At the same time, the Supervisory Board announced that the structure of the company has been changed.

The Supervisory Board decided to combine the markets in the United States, Mexico and Canada and put the former Chairman of the Board of Directors at Skoda Winfried Vahland in charge of the new North America region market.Michael Horn who according to rumors could be fired eventually kept his job as President and CEO of Volkswagen Group of America.

Christian Klingler, 47, has been fired as a member of the Board of Management of Volkswagen AG with responsibility for Sales and Marketing. The Supervisory Board said it was a part of "long-term planned structural changes." "This is not related to recent events."

The company also gave details about its decision to streamline the Group Board of Management. The production department has been abolished. "One key point is that we are scaling back complexity in the Group.
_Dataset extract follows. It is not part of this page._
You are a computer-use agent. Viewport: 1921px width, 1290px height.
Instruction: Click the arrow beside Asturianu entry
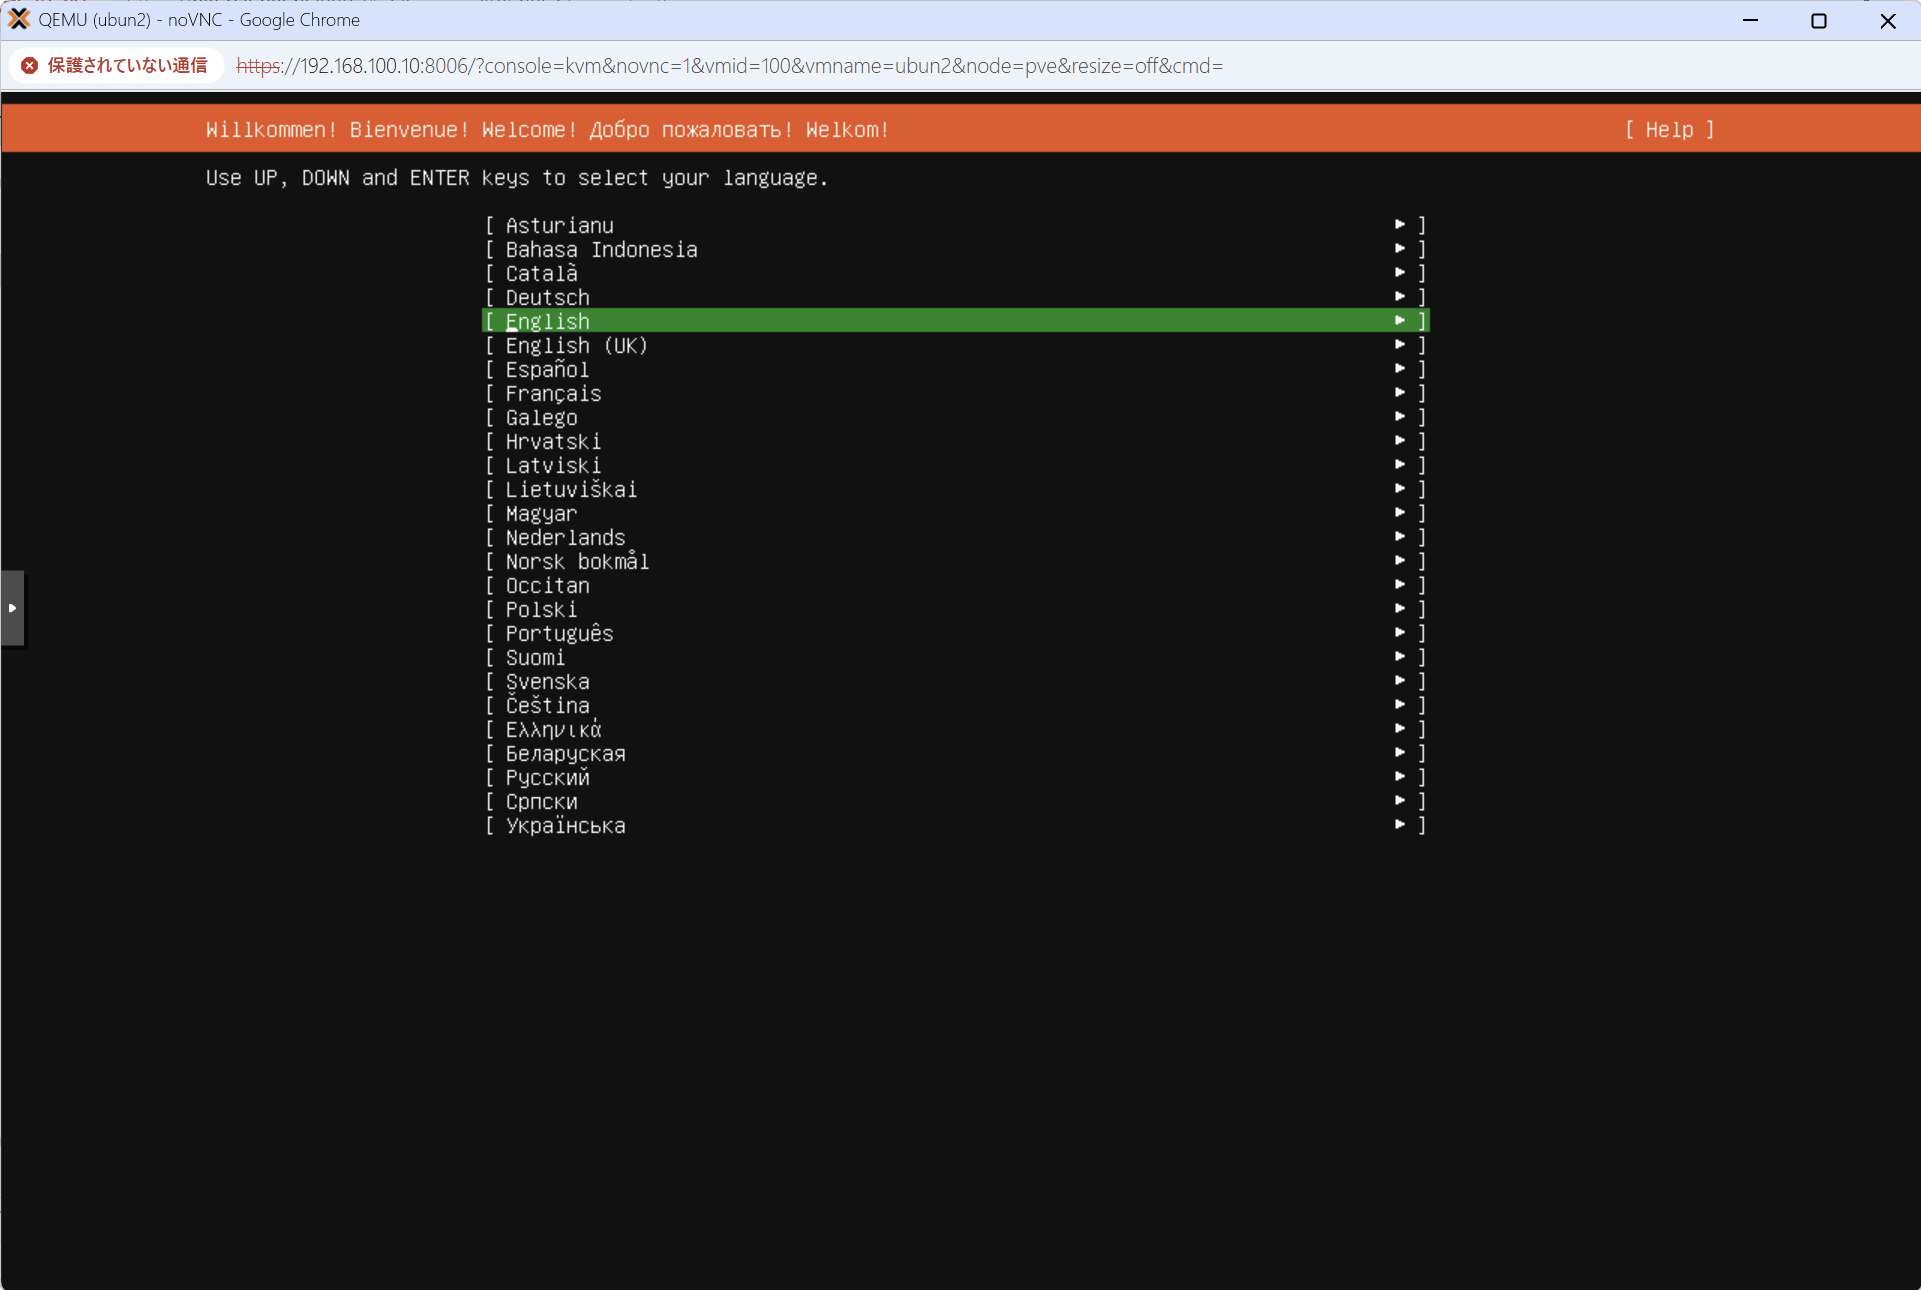click(1400, 225)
In recent weeks, we have already undertaken important steps such as separating Group and brand functions." said Huber who hoped the change could bring the Board greater freedom to address urgent issues regarding Group strategy, development and steering.

German Transport Minister Alexander Dobrindt in Berlin on Thursday said Volkswagen had admitted that it also manipulated emission tests in Europe.

The U.S. Environmental Protection Agency (EPA) found the software on VW diesel cars showed false emission data.The software installed by Volkswagen in its cars has violated the Clean Air Act, the U.S. Environmental Protection Agency said in a statement on Friday.

According to the findings of EPA, the software called "defeat device" by the EPA can turn on full emission controls only when the car is undergoing emission tests to make the car meet the legal emission standards, but during normal driving, the car will emit nitrogen oxides at up to 40 times the standard.

The allegations cover roughly 482,000 diesel passenger cars sold in the United States by Volkswagen AG, Audi AG, and Volkswagen Group of America since 2008. The models include Jetta, Beetle, Golf, Passat and Audi A3.

The company later admitted that a total of 11 million diesel cars may have been involved in the emissions cheating scandal. It set aside 6.5 billion euros to cover the costs of the issue.